What happened next? Just a day later, it was clear his attempts hadn't worked and the Lib Dems would be choosing the Conservatives as their coalition partners.
Standing outside No 10, he said he had "loved the job" and, accepting his fate, wished the next prime minister well.
So how long did he last? One day.
What does this mean for Theresa May?
History suggests Mrs May will struggle to stay until her self-declared departure date.
Dr Matthias Dilling, a lecturer in politics from Oxford University, said she would not be able to prevent potential successors vying for the Tory leadership.
"Usually I would say it is probably difficult to stay on as long as she has announced," he said.
"But what is helping her now is that 'prime minister' is not a particularly appealing job for people to take over at the moment."
However, if Mrs May manages to get her Brexit plan through Parliament and the UK leaves the EU in March 2019, the picture could change rapidly.
How much longer she survives after that date "depends on the type of Brexit we're having", Dr Dilling said. "That's quite difficult to predict."
In the meantime, she faces potential successors plotting takeover plans and recruiting allies.
Dr Dilling said the PM could counter this by identifying credible contenders and getting them on side.
But that might not be possible until the pack of potential candidates narrows, he said.
Lance Price, who was a special adviser to Mr Blair during his premiership, said it was important Mrs May found a candidate who could continue her Brexit strategy.
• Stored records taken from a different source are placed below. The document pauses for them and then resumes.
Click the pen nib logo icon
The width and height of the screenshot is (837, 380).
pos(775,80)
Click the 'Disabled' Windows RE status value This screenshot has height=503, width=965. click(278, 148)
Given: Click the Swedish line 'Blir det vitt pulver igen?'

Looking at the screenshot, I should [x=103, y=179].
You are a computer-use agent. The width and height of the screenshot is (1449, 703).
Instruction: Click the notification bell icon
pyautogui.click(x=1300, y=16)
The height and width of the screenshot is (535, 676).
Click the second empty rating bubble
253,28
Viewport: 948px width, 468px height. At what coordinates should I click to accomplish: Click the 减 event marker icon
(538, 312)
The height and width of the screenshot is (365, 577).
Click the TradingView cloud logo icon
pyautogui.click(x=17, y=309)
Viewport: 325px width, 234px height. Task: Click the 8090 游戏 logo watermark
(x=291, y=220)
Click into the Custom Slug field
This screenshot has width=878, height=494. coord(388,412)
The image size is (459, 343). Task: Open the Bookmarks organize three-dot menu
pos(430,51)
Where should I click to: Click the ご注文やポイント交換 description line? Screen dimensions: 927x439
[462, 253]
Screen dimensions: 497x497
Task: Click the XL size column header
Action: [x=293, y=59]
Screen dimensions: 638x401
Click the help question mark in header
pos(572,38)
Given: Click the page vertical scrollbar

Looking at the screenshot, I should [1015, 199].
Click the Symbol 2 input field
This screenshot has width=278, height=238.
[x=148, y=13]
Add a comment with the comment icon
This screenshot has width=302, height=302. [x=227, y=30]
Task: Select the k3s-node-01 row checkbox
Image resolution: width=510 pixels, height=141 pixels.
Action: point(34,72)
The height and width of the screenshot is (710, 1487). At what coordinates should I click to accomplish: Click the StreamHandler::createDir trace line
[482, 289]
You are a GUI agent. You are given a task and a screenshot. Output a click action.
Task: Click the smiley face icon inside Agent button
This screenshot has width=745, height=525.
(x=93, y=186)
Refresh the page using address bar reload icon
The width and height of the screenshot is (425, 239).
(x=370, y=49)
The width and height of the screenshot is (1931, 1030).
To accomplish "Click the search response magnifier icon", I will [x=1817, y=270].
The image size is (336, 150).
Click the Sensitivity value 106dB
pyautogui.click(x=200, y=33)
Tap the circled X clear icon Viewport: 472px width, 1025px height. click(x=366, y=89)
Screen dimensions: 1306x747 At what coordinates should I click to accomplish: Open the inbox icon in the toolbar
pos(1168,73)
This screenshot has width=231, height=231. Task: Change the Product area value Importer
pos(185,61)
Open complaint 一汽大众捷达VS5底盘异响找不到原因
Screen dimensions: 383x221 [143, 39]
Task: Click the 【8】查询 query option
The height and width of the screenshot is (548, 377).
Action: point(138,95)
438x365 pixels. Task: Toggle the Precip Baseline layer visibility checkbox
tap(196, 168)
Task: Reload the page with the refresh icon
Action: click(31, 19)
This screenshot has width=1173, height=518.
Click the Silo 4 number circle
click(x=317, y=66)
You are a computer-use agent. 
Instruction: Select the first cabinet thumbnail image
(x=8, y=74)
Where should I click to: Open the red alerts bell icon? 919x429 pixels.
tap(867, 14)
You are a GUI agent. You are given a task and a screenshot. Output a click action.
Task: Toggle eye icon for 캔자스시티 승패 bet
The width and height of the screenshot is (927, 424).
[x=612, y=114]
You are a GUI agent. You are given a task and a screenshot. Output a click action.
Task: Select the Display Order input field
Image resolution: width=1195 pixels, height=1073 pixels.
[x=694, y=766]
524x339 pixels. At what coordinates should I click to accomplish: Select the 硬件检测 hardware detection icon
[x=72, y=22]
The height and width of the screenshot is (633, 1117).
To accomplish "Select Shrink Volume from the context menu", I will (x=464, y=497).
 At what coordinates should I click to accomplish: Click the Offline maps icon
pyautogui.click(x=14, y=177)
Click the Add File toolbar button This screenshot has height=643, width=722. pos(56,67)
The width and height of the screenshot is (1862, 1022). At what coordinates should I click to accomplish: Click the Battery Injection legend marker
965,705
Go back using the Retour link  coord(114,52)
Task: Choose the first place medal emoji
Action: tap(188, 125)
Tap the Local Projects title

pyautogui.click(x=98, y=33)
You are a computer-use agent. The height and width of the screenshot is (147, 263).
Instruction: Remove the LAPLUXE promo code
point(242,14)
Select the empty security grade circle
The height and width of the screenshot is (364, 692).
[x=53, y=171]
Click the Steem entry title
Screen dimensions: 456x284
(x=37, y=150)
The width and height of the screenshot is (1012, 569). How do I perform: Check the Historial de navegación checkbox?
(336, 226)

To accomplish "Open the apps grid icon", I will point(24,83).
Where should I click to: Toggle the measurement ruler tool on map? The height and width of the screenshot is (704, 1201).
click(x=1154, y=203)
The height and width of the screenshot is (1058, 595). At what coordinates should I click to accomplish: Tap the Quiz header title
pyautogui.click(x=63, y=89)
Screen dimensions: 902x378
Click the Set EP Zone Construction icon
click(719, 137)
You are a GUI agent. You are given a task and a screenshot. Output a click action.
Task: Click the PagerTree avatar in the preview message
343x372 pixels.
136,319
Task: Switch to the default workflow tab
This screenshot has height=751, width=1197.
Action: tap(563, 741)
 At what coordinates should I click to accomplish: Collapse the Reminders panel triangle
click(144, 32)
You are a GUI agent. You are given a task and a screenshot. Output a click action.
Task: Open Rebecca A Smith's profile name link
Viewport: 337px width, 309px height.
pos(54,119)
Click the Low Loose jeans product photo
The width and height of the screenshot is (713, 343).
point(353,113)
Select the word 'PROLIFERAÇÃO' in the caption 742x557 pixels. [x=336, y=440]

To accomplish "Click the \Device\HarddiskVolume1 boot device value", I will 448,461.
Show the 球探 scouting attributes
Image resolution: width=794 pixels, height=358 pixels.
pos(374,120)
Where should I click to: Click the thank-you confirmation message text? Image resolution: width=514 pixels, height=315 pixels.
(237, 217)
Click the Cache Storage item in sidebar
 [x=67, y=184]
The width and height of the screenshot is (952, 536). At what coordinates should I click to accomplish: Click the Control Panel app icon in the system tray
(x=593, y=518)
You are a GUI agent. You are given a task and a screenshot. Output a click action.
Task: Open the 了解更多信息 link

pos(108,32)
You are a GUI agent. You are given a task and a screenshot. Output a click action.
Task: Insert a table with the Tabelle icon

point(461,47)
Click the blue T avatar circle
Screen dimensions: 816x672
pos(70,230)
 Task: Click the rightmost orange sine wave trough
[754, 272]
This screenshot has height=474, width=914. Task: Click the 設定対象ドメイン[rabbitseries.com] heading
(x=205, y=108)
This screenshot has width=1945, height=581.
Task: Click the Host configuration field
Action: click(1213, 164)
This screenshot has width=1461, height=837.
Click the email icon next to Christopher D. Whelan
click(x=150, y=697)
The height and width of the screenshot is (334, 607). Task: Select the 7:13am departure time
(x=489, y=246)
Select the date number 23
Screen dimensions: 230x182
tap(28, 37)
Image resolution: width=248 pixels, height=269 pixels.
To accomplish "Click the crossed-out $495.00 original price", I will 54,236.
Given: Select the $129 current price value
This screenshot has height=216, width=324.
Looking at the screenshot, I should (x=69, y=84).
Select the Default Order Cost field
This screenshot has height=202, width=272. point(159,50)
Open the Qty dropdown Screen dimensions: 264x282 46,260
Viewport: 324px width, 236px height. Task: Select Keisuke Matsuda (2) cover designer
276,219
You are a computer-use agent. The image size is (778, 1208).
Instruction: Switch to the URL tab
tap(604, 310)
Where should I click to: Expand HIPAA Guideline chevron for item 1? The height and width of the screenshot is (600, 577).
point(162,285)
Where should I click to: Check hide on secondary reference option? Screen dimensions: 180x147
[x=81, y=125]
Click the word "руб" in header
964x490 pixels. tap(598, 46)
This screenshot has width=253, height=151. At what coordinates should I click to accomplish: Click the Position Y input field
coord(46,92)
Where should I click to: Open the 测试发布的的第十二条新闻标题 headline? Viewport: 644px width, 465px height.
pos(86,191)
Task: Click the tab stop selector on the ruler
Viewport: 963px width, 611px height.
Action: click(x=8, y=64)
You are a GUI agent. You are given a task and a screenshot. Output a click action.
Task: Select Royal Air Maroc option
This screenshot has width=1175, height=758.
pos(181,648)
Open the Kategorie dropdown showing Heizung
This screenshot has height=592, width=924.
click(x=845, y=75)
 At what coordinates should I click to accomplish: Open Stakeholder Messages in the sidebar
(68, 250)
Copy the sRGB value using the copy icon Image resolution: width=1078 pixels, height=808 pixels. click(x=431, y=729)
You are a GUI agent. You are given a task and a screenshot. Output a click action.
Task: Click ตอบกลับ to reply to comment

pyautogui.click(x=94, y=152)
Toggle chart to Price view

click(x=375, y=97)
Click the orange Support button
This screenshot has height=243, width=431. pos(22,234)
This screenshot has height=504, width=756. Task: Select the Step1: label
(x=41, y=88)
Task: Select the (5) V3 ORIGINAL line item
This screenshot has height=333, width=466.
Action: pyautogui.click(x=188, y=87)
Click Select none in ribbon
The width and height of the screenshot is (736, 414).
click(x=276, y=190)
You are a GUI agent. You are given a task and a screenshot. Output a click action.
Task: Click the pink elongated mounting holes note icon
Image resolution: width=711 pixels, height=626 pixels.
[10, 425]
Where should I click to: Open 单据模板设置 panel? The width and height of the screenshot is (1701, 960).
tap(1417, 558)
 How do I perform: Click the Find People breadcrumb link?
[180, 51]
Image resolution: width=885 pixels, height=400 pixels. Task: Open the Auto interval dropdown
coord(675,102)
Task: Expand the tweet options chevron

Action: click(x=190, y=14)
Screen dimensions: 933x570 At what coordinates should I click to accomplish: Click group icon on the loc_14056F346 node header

Mr Price said in the past leaders would claim to be "above the fray" in order to avoid (at least public) involvement in choosing a successor.
"She's got too much at stake for that," he said. "Until Brexit is sorted, her position is strengthened. As soon as it's sorted, she is then the lame duck prime minister."
She must build up a successor herself, he explained, but not so soon that they become a rival.
The psychological impact on the prime minister and her team will also be difficult to handle, Mr Price said.
"Under normal circumstances that would be pretty soul destroying.
"But she is living day by day, hour by hour. And she is used to being rebuffed constantly.
"She's never had a honeymoon period as a prime minister. So she's not a normal prime minister in that respect."